Task goal:
Transcribe, word for word and without additions, each line below from the one containing "You are a GUI" through the one containing "The image size is (1024, 614).", both ends included.

Records for this exercise:
------------------------------
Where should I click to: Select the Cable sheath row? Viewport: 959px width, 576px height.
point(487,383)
------------------------------
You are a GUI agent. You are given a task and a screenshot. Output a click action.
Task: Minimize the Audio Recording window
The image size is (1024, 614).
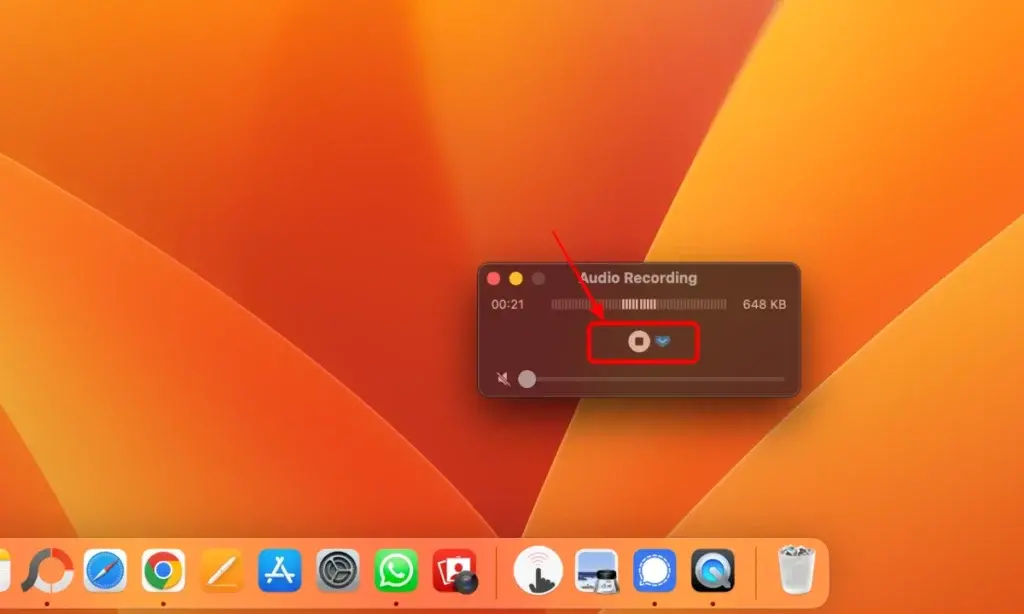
------------------------------
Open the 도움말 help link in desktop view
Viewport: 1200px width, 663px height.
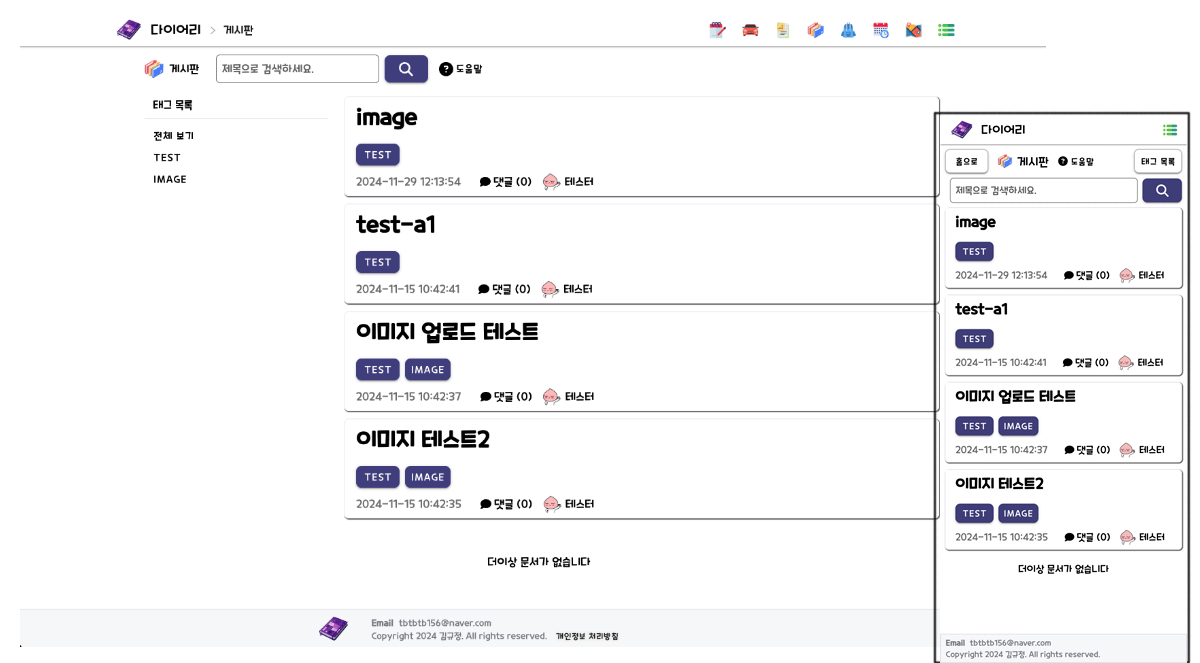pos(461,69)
------------------------------
Output for this task:
You are a GUI agent. You are given a task and a screenshot. Output a click action.
Task: Minimize the Audio Recording window
The image size is (1024, 614).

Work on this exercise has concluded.